Your brain has chemicals, known as neurotransmitters, that tell your body how to function. If the neurotransmitters dopamine or serotonin (both feel-good hormones) are too high or too low, your mood may be affected. Researchers theorize that since dopamine helps you feel motivated and rewarded, any dopamine dysfunction may lead to depressive symptoms like loss of interest and motivation. What causes this imbalance varies, but researchers think trauma and stress may trigger dopamine issues.  

The link between depression and serotonin is even less understood. Low serotonin levels don’t appear to cause depression, but serotonin helps you process emotions that affect your mood. Increasing serotonin levels can also be an effective way to treat depression. For that reason, depression is commonly treated with medications that impact these brain chemicals, such as selective serotonin reuptake inhibitors (SSRIs) or serotonin-norepinephrine reuptake inhibitors (SNRIs).


People with family members who have or had depression are more likely to develop depression. Having had depression yourself at one point also increases your risk for depression later in life.

Research also suggests people with depression may have genetic variants that predispose them to the condition. While not completely proven, these variants may cause changes in brain chemistry related to depression.

Thyroid Disorders

If you have depression symptoms, your healthcare provider may check that your thyroid is functioning properly. This gland in your neck creates essential hormones that affect many functions in your body and nervous system, including your mood.

Hypothyroidism — a condition where you produce low levels of thyroid hormones — has been linked to depression symptoms. Other underactive thyroid symptoms include fatigue, joint and muscle pain, cold sensitivity, and dry skin or hair. If hypothyroidism is to blame for your depression, medications that help replace hormones can help manage the condition. 

Nutritional Deficiencies

Dietary supplements are minimally regulated by the FDA and may or may not be suitable for you. The effects of supplements vary from person to person and depend on many variables, including type, dosage, frequency of use, and interactions with current medications.
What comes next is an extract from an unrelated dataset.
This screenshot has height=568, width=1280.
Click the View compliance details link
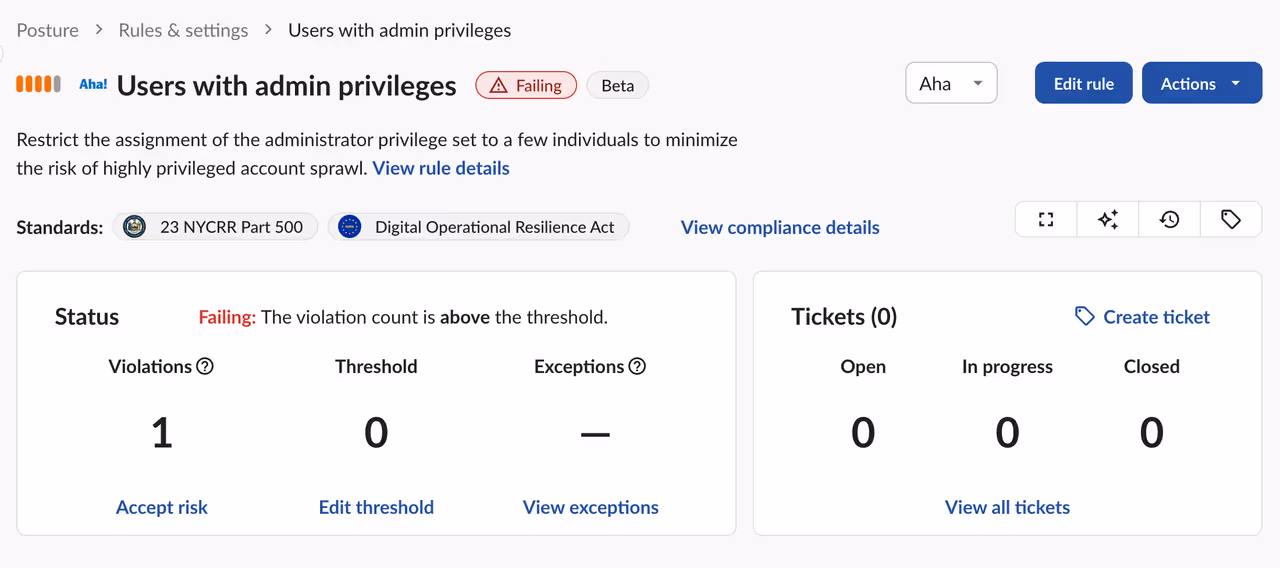point(780,227)
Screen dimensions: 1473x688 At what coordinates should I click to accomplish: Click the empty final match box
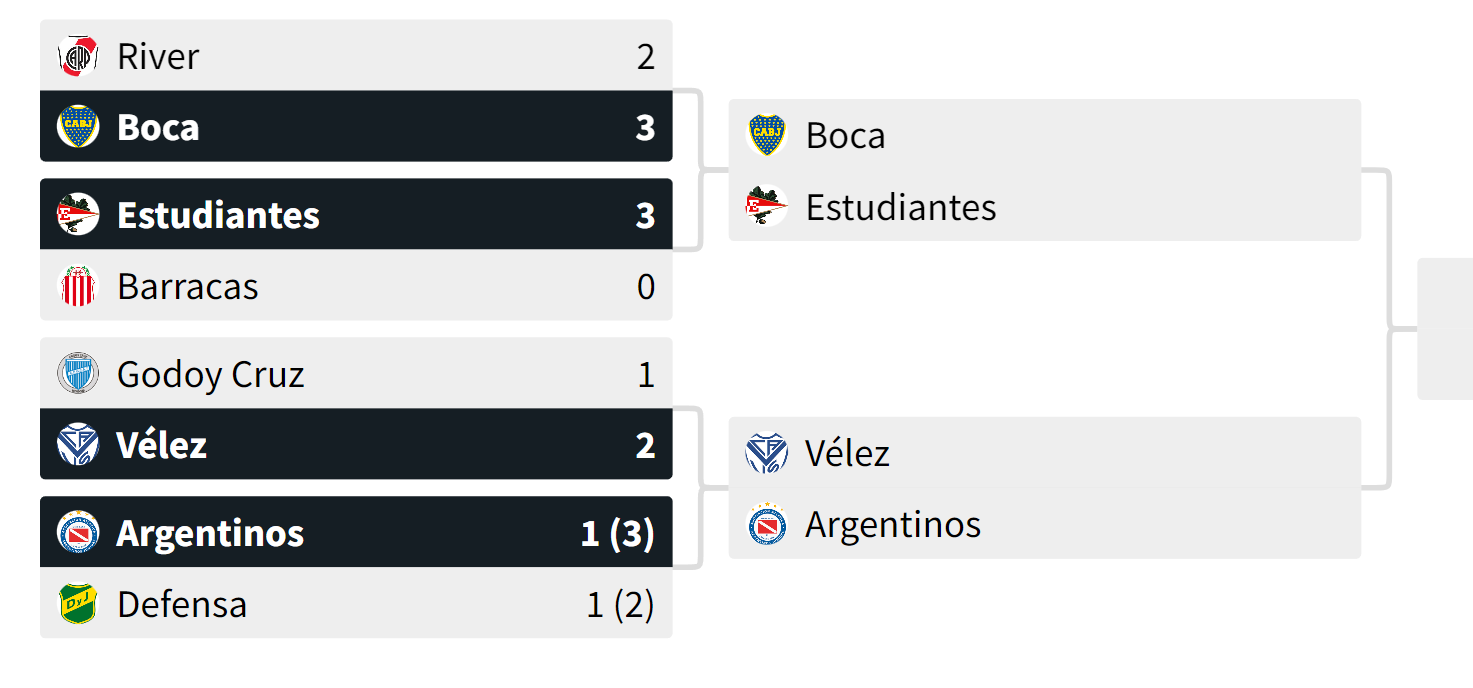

Please speak with your healthcare provider or pharmacist before starting any supplements.

While an imbalanced diet can affect anyone's mood, research shows people with depression often have deficiencies in omega-3 fatty acids, B vitamins, magnesium, and zinc. These nutrients all help create or aid neurotransmitters necessary for healthy brain function. But exactly how diet can lead to depression isn’t proven. 

For example, Omega-3 fatty acids help your brain process emotional behavior and aid serotonin neurotransmission needed to regulate your mood. Research also shows supplementing omega-3 fatty acids can help treat some cases of depression.


People who get periods may experience a form of depression called premenstrual dysphoric disorder (PMDD). The condition causes severe premenstrual syndrome (PMS) symptoms and low mood a week or two before your period. PMDD can also cause physical symptoms like cramps, bloating, breast tenderness, and headaches.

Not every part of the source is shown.